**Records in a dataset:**
▼

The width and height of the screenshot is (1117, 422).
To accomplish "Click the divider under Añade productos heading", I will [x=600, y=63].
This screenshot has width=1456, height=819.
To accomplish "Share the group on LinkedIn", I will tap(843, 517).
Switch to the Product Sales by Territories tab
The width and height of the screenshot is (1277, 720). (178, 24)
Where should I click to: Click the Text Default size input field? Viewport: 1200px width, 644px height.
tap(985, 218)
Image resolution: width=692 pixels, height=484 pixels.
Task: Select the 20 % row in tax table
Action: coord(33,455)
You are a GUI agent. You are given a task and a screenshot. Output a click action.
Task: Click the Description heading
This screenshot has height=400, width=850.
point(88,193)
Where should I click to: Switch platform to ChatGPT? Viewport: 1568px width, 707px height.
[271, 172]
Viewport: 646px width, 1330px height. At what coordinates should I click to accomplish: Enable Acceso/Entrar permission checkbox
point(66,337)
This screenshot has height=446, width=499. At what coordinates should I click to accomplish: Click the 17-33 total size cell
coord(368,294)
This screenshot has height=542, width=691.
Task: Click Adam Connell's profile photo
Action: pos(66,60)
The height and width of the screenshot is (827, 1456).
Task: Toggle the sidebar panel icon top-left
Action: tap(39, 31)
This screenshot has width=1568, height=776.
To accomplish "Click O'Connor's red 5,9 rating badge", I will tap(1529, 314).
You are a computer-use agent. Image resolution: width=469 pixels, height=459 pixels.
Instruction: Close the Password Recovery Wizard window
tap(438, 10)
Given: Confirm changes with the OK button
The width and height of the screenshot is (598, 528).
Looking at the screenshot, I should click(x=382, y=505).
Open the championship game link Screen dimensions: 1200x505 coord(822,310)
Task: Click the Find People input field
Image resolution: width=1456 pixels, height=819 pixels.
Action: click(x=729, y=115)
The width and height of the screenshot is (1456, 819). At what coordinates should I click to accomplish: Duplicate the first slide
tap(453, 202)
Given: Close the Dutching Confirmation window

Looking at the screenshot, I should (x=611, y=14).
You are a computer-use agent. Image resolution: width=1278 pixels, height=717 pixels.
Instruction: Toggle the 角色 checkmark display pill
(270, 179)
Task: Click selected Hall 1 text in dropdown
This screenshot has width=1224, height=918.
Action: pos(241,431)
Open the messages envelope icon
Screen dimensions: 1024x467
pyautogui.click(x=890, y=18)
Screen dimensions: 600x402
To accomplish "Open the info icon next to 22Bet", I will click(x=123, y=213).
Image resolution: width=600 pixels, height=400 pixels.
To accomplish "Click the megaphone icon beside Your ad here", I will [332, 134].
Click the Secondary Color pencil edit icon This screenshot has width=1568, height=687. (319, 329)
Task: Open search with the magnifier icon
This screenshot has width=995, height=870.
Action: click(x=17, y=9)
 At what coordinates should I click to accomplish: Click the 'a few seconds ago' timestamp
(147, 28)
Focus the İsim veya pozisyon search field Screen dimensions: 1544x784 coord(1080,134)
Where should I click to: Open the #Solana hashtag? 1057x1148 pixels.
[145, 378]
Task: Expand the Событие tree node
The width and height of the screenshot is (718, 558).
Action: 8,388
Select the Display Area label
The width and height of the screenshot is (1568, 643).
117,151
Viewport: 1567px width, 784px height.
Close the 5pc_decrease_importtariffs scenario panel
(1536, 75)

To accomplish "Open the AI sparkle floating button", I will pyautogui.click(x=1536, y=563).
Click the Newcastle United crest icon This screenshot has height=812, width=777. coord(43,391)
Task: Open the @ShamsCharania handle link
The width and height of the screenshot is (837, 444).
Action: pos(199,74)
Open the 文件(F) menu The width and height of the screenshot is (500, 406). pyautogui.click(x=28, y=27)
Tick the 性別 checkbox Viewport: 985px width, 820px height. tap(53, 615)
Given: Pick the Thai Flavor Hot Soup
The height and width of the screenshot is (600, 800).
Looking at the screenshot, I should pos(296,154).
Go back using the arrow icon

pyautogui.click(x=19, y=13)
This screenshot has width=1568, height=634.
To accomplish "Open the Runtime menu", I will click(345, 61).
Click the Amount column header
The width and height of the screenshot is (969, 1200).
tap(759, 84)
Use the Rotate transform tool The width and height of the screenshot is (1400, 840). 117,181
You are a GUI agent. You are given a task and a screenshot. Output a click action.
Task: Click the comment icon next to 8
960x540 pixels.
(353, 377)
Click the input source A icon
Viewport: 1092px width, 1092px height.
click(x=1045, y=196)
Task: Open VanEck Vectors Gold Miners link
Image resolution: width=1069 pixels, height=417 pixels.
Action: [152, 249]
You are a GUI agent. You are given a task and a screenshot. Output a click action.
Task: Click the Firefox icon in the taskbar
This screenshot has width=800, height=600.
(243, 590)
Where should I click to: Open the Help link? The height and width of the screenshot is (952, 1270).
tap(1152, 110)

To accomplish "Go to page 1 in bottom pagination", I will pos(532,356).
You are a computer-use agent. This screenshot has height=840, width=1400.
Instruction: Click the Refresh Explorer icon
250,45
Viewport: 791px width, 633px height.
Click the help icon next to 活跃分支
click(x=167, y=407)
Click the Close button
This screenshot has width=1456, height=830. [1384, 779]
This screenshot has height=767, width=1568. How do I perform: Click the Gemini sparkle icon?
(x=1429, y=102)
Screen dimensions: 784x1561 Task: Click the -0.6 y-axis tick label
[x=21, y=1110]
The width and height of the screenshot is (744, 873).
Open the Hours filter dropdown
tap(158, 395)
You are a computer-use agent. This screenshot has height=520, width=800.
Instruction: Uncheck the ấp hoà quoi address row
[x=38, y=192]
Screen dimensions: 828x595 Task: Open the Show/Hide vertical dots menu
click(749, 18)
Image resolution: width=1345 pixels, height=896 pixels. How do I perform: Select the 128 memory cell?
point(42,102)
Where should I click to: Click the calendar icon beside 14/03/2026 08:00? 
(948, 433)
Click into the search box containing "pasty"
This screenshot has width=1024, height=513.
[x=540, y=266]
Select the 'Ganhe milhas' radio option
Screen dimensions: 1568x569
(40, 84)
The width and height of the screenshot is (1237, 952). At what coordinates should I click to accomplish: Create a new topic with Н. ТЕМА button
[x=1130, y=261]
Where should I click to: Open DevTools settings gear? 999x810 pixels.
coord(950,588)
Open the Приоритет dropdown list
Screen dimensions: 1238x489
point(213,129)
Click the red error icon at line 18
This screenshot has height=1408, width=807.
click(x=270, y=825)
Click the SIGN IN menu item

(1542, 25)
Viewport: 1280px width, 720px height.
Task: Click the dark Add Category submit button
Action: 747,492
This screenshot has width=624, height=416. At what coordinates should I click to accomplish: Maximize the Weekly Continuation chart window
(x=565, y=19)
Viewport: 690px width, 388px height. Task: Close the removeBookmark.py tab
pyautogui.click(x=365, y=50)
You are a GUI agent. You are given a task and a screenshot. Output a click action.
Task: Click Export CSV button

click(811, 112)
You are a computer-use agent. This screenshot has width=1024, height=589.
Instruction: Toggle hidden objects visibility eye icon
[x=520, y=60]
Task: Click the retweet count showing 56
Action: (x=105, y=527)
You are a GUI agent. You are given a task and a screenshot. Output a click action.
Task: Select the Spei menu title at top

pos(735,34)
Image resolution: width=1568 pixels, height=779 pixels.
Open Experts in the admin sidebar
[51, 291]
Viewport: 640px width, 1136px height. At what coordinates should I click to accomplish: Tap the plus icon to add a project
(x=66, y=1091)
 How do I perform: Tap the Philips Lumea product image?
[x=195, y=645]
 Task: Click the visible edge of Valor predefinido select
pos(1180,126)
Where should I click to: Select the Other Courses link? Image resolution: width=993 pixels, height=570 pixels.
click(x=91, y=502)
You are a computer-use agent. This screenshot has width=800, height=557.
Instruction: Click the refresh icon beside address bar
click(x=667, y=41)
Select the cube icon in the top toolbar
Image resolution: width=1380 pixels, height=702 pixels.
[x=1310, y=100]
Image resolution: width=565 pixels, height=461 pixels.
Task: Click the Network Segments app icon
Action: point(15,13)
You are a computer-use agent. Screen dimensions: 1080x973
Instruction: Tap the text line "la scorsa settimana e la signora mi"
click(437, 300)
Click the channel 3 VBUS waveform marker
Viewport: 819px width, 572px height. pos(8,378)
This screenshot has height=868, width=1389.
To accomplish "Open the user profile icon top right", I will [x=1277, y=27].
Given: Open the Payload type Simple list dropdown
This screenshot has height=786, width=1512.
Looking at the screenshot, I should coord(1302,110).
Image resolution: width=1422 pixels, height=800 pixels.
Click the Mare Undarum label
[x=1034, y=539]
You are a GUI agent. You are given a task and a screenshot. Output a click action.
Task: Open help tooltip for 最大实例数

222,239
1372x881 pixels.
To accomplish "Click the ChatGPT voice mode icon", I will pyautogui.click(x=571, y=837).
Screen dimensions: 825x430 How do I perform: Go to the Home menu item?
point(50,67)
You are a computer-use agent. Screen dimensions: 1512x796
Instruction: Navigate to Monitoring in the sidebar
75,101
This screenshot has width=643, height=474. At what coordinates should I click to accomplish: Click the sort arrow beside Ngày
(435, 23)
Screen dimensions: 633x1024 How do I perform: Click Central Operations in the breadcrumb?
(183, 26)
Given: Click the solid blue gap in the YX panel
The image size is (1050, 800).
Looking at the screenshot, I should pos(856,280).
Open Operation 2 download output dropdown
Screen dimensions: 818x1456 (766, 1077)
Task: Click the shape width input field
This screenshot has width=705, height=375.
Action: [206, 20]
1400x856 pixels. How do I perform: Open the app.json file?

▲

Starting at the top of the listing and ending with the line that has "point(66,337)", copy the lines out again, swapping "Viewport" for "Window size" and leaving everything else as it is.

**Result of the exercise:**
The width and height of the screenshot is (1117, 422).
To accomplish "Click the divider under Añade productos heading", I will [x=600, y=63].
This screenshot has width=1456, height=819.
To accomplish "Share the group on LinkedIn", I will tap(843, 517).
Switch to the Product Sales by Territories tab
The width and height of the screenshot is (1277, 720). (178, 24)
Where should I click to: Click the Text Default size input field? Window size: 1200px width, 644px height.
tap(985, 218)
Image resolution: width=692 pixels, height=484 pixels.
Task: Select the 20 % row in tax table
Action: coord(33,455)
You are a GUI agent. You are given a task and a screenshot. Output a click action.
Task: Click the Description heading
This screenshot has height=400, width=850.
point(88,193)
Where should I click to: Switch platform to ChatGPT? Window size: 1568px width, 707px height.
[271, 172]
Window size: 646px width, 1330px height. At what coordinates should I click to accomplish: Enable Acceso/Entrar permission checkbox
point(66,337)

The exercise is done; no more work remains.